POR JOSÉ SALVADOR MURGUI, CRONISTA OFICIAL DE CASINOS (VALENCIA)
Es domingo por la tarde, sumido en el ruido de los petardos de la falla, la música ambiental, el día de la dona, la digestión de la comida y todos esos mensajes que nos llegan, por prensa, redes, noticiarios y demás elementos de actualidad que nos ponen al día en cada segundo del día.
La paz queda quebrada mientras la música de fondo es el mundo banal. Una llamada telefónica te alerta del dolor de una familia, te están llegando mensajes que no aciertas a descifrar, es una mezcla de dolor taladrado por un shock emocional. Una persona joven a la que conoces, te llama deshecha de dolor, porque necesita un trasplante urgente para una niña, que creo tiene menos de tres años. No hay explicación, no hay consuelo, solo hay una voz de alarma que está gritando con angustia.
El primer pensamiento, es que si está ingresada en un Hospital, hay una garantía de atención, y siempre existe esa esperanza de que todo vaya a salir bien. Es el pensamiento positivo, la credibilidad en nuestra medicina y en nuestros galenos. Lanzas la alerta entre conocidos, por aquello de la «protección de datos» no das explicaciones de quien ni donde es una persona menor de edad, está en peligro, están pidiendo un trasplante. Pero tu mente te tranquiliza que está en buenas manos y en buen hospital, efectivamente así es.
Pasan las horas, llega el nuevo día, tu mente sigue pensando en esa angustia, recibes llamadas de quien tu avisaste para obtener ayuda, pero desde fuera nadie acierta a dar una solución, que solo viene avalada por la buena voluntad, mejores palabras y el deseo de que se solucione cuanto antes.
Llega la noche y momentos antes de escribir estas líneas, por un mensaje de voz, me comenta quien a mí acudió para decirme lo que estaba pasando, que esta tarde se fue al Hospital a ver a la familia de la niña.
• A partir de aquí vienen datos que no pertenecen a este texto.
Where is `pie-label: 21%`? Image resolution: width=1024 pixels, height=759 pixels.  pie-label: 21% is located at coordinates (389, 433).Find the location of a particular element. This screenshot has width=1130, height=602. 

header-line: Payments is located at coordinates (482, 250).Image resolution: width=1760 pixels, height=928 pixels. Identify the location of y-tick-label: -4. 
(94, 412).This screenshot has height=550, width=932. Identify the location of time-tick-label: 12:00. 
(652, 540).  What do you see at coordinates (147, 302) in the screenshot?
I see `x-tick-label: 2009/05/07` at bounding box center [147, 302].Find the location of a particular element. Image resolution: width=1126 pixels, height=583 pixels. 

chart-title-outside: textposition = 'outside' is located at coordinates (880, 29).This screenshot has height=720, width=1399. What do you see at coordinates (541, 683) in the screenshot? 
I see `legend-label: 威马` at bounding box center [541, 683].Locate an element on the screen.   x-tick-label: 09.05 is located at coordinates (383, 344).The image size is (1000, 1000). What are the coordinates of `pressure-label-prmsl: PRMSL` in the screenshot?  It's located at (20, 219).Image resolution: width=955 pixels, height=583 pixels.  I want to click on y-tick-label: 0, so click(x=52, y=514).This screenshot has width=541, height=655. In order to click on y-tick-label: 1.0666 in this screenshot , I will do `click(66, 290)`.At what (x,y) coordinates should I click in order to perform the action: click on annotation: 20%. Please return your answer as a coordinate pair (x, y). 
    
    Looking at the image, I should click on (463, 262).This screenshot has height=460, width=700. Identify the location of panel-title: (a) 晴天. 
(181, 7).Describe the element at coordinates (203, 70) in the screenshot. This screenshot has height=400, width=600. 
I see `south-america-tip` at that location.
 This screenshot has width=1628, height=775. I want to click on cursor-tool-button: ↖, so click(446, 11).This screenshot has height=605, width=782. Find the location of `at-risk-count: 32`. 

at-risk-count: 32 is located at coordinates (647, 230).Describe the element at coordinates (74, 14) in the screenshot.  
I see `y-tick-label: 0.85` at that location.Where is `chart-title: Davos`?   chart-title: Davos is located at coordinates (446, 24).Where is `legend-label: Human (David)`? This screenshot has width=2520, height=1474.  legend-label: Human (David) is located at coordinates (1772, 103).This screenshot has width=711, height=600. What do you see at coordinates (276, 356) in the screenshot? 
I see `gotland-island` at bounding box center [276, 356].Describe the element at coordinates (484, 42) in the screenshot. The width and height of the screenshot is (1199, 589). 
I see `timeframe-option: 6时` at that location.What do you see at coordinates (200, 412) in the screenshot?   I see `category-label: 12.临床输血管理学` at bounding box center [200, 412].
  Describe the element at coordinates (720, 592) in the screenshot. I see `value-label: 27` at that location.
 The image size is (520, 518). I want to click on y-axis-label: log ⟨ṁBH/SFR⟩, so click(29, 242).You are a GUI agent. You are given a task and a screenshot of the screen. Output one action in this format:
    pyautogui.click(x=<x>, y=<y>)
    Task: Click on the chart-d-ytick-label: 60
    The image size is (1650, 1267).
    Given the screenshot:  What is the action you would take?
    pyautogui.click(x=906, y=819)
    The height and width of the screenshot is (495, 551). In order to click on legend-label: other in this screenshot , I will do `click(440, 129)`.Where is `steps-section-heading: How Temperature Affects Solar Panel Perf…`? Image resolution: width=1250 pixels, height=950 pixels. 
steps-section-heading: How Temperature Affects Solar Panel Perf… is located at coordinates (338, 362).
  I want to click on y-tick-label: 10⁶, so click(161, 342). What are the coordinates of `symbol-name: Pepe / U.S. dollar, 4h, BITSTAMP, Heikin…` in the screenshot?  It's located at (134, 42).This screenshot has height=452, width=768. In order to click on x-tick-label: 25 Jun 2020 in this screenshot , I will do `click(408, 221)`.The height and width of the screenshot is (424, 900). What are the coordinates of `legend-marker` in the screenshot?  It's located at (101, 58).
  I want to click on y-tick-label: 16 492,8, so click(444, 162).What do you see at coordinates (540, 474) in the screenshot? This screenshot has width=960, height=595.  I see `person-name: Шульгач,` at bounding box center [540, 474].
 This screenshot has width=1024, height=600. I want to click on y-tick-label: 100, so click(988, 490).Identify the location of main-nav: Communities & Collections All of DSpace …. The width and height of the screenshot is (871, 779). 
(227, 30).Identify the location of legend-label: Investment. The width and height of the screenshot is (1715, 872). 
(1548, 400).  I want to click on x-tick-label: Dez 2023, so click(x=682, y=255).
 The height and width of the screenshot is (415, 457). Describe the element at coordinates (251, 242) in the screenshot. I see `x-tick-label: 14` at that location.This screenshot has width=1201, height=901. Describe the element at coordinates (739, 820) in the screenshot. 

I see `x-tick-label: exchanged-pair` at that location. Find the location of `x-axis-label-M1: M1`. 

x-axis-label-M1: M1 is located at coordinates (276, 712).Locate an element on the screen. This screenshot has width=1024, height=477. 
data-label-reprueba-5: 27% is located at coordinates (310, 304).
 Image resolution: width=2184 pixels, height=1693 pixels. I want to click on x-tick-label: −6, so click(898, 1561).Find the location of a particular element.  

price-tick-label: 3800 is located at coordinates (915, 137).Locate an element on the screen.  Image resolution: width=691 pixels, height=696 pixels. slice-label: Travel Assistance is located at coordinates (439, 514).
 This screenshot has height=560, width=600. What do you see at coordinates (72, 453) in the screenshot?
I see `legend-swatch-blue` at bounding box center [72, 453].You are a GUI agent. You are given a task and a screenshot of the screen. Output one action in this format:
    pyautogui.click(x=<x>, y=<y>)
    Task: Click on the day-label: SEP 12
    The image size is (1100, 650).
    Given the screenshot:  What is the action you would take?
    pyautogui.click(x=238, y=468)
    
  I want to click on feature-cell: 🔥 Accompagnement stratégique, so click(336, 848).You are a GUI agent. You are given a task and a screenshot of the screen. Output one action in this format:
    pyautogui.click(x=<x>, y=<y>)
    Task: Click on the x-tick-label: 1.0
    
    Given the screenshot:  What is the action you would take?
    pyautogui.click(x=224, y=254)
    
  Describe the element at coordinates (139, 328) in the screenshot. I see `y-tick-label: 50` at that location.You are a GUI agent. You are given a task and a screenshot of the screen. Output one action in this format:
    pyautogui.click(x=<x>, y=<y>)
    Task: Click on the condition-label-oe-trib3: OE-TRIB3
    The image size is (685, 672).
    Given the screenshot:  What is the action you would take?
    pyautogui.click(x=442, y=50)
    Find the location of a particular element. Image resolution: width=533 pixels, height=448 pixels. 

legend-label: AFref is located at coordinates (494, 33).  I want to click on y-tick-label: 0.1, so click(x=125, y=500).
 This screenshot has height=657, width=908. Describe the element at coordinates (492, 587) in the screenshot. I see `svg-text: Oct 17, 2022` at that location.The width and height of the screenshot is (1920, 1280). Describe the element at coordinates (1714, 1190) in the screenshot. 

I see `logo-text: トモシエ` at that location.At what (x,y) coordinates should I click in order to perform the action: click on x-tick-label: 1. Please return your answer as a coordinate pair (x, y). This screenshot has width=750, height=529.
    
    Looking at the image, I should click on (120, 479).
El mensaje no podía ser más impactante, más sobrecogedor, más escalofriante jamás vio una lágrimas tan amargas envueltas en la soledad y la desesperación que las de aquella madre que tiene a su hija en la unidad de cuidados intensivos muy bien atendida.
En otra cama, cerca de la niña, encuentran a otro niño, de otra familia conocida, y que no sabían que estaban sufriendo el mismo calvario, esperando otro órgano en medio de la enfermedad, entre tanto dolor, la primera noticia fraternal es que hay dos familias juntas, unidas por la esperanza, esperando esa generosa donación. No están solas. Lo demás es concienciarnos, muchas veces lo he dicho, que allá, no nos llevamos nada, nada. Solo nos acompañan las buenas obras que aquí dejamos.
Estamos colapsados por el bombardeo de noticias, casi ninguna buena. Nuestra vida, la de todos, en muchos momentos pende de un hilo, pero cuando entramos en el camino de la salud, nuestra vida solo es un soplo en sus manos. ¡Un trasplante!, que palabra tan mágica y tan extraña. Tan necesaria y tan lejana. ¡Tan justa y tan injusta! Justa porque quien lo necesita, seguramente le va a salvar la vida, tan injusta porque no sabemos, no podemos, no queremos y no somos conscientes de desprendernos de aquello que una vez muertos no necesitamos para nada.
Perdonen mis radicales palabras, perdonen mi atrevimiento atrevido, pero cuando realmente la amargura de una madre resignada, las lágrimas doloridas ante la crueldad del momento, te tocan el corazón, y llegan a rasgarte el alma, solo puedes escribir estas letras, para que con toda humildad, aquella persona que las lea, tome conciencia de la importancia que tiene donar los órganos, para poder salvar vidas. Solo es eso, salvar vidas.
Que la esperanza sea el camino que guie y conduzca la serenidad de estas dos familias, y de las que sufren con angustia esperando y superando esta vital necesidad. Y gracias a aquellas personas que puedan hacer algo.